Syrische Flüchtlinge Richtung Deutschland abgeflogen

Die ersten 107 von insgesamt 5000 syrischen Flüchtlingen, die Deutschland aufnehmen will, sind von Beirut abgeflogen.

Sie sollen am Nachmittag von Bundesinnenminister Hans-Peter Friedrich (CSU) und seinem niedersächsischen Amtskollegen Boris Pistorius (SPD) auf dem Flughafen Hannover begrüßt werden.

Für die Syrer geht es anschließend in das Durchgangslager Friedland bei Göttingen, von wo aus sie nach zwei Wochen auf die Bundesländer verteilt werden sollen.

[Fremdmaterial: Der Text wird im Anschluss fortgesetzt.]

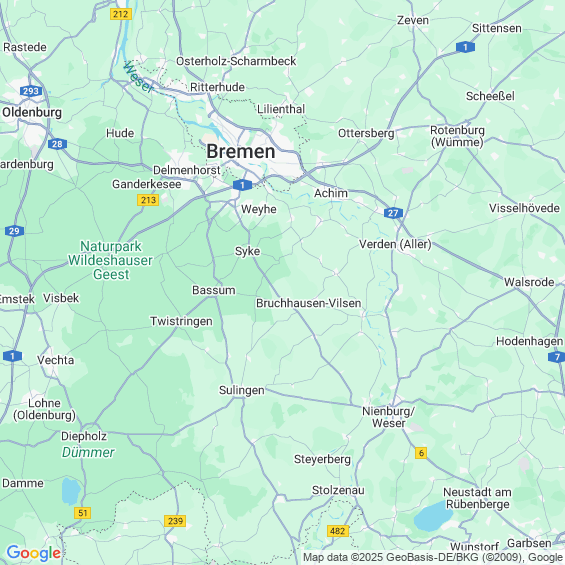Click the 239 road shield
Screen dimensions: 565x565
coord(175,521)
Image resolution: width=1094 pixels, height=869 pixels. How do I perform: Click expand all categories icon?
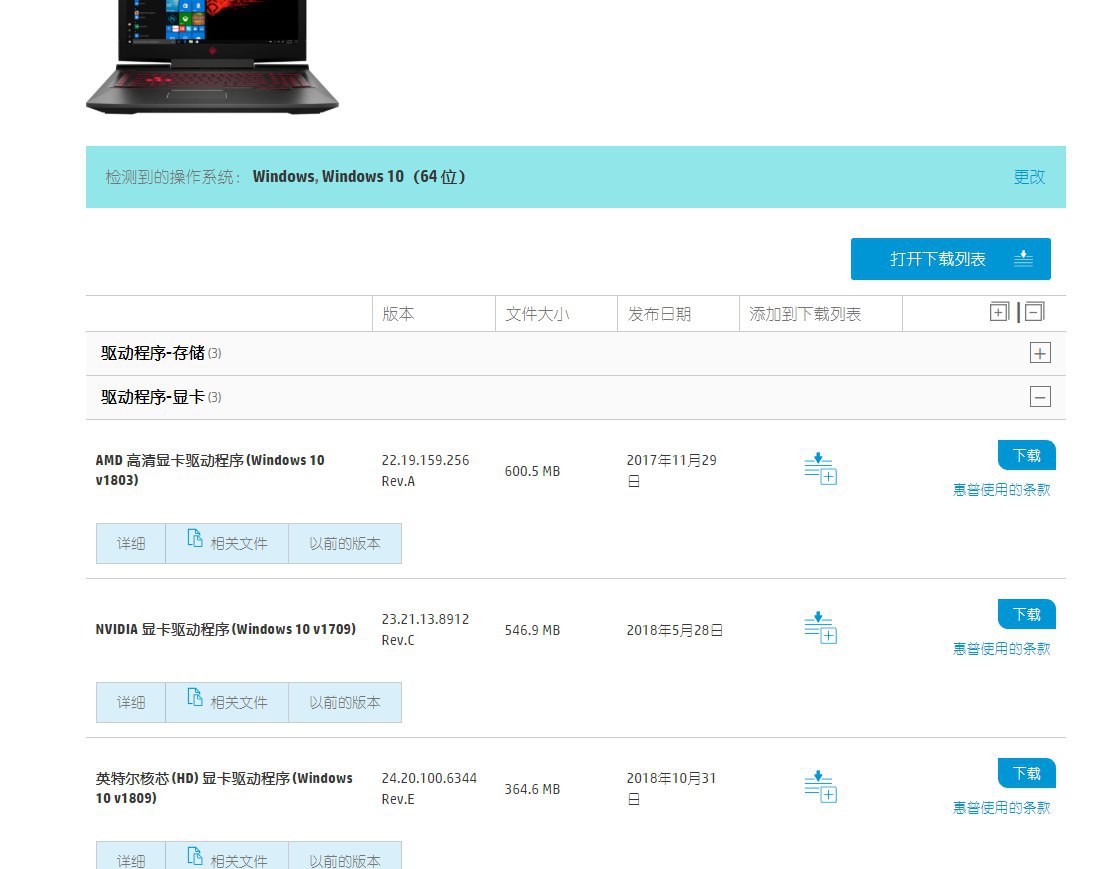click(x=998, y=312)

Eine Sprecherin der Internationalen Organisation für Migration (IOM) sagte in der libanesischen Hauptstadt Beirut, an Bord der Maschine seien 69 Erwachsene und 38 Kinder. Unter ihnen sind nach Angaben der Flüchtlingsorganisation der Vereinten Nationen (UNHCR) auch Folteropfer. «Dieser Schritt wird etwas von dem Druck wegnehmen, dem der Libanon momentan durch den immensen Zustrom von Flüchtlingen aus Syrien ausgesetzt ist», sagte Dana Suleiman, UNHCR-Sprecherin in Beirut.

Im Libanon halten sich bereits etwa 730 000 Menschen aus dem Bürgerkriegsland auf. Anders als in der Türkei, wo auch schon mehr als 400 000 syrische Flüchtlinge leben, gibt es für die Syrer im Libanon kaum Unterstützung.